Milena, clutching the sealed sample case, lets out a slow, bitter whisper. “They accepted it because they had to. Somebody made a choice that took that from them—twice. That’s what matters.”
A low rumble of agreement passes along the line. No easy words. No righteous speeches. Only the heavy, solid thud of feet pulling them home.
“We bring this back. Not for the dead, they’re gone, but for whoever comes after them.”
They move on. The village lights waver ahead, warm, small, ordinary and the team’s shadows fall long and sharp across the path.
***
Not many were able to sleep last night after what they′ve seen. So they started to process their findings in shifts… When the consoles and drives are sifted through, the truth is underwhelming and yet telling.
Michelle steps forward. “Long story short. The files are shallow. No deep archives, no history of breakthroughs, just failures stacked on failures. Most records end where the bodies began. Every name a failed trial, every chart a death sentence. “
Trella folded her arms. “How far did they get with the development?”
“I don′t know. I have here just a flood of technical terms with no coherence, proof of reckless tinkering. Resource maps of the jungle, supply routes crossing remote rivers, and traces of a financial trail leading to a wealthy Brazilian eccentric named Alberto Santos - a man playing God with more money than sense.
“I know that name,” Yael interrupts. “A rich egoistic idiot. He owns a penthouse in Manaus.”
“So that is our next target,” Trella said. “Are there any connections to the US?”
“None. This isn’t tied to the stateside horrors — at least not directly.”
“What about cybernetic augmentations?” Mei-Ling asked.
“Zero trace. “
One faint collective relief in an otherwise grim data pool…
Milena spoke next with a tired voice. “I′ve made a quick analysis of the samples. Crude and botched. The same toxic mess Yael brought me. Amateurishly made, but because of that even more dangerous. They also have completed “supersoldier” serums. Badly refined, poor quality, yet unmistakably echoing Maya’s serum composition.”

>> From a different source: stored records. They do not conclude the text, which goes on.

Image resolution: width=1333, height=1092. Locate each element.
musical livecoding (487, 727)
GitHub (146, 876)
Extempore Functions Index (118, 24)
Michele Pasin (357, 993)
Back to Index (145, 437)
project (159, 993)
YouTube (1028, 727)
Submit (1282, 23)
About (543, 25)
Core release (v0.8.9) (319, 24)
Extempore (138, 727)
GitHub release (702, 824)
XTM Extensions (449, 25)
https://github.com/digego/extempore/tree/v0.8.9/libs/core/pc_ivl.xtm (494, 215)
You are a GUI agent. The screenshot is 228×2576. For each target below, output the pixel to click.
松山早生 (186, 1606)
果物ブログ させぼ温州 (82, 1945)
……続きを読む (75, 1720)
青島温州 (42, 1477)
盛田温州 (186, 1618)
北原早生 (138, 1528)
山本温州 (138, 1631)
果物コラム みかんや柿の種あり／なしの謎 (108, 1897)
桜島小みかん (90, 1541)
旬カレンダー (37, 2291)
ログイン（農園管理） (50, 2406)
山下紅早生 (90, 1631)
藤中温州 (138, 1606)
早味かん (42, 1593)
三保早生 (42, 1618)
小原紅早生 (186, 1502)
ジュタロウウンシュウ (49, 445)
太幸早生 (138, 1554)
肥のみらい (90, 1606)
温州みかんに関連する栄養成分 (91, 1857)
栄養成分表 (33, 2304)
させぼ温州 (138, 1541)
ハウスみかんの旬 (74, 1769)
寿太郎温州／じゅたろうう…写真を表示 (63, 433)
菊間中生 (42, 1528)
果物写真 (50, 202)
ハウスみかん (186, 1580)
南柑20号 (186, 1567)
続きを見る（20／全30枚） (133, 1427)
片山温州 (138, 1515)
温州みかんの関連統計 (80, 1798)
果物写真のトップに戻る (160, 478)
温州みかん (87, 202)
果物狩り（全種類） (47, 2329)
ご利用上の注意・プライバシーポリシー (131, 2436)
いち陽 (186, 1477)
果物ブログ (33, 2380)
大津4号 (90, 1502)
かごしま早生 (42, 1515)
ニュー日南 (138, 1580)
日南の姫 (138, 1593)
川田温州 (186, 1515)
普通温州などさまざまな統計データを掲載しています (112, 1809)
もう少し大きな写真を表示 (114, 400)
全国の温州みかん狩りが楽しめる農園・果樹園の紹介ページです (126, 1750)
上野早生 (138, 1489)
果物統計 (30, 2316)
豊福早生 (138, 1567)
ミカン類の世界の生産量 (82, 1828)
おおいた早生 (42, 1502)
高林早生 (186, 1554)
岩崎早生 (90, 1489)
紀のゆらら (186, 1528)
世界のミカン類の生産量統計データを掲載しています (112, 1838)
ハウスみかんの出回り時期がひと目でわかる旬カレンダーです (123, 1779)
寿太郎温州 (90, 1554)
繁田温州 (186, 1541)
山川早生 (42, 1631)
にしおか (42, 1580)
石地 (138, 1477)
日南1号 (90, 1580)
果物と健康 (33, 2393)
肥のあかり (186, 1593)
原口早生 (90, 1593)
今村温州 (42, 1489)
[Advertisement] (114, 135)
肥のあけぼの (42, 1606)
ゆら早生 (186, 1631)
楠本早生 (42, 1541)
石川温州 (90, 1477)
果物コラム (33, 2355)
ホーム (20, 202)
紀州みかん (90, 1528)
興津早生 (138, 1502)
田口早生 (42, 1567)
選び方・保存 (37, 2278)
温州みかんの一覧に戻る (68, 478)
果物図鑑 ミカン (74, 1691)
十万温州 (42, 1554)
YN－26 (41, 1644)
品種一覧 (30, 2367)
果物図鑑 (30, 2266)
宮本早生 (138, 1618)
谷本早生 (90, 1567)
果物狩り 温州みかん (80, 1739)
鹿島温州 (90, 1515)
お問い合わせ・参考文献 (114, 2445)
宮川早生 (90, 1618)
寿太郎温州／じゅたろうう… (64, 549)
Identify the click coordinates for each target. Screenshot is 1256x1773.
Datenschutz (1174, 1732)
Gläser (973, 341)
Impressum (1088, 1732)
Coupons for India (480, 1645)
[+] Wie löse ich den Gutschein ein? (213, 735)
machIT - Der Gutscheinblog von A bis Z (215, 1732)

“That could mean this Santos guy and Schmidt had it from the same seller,” Trella said.
“Possible,” Michelle replied. “No traces in the data. I guess we have to ask him.”
Milena hesitated, then continued. “One more thing. I examined the samples from the dead girl. She died because of a massive overdose. The tissue is warped, its veins burst from within. Not only do these people not know how to make the serum, they don’t even know how to use it.“
“That means just one thing,” Yael said. “We′ve stumbled into the sandbox of dabblers. And even in the hands of amateurs the serum is dangerous. We will split into two teams. I will take team one with Michelle, Liza, Aiko and Milena. We'll go to Manaus. The rest is team two. You will take down the facility. No survivors. We′ll go simultaneously, so they won′t have the chance to warn each other. For now, get some rest.
The girls were tired but determined. This rainforest horror needs to end.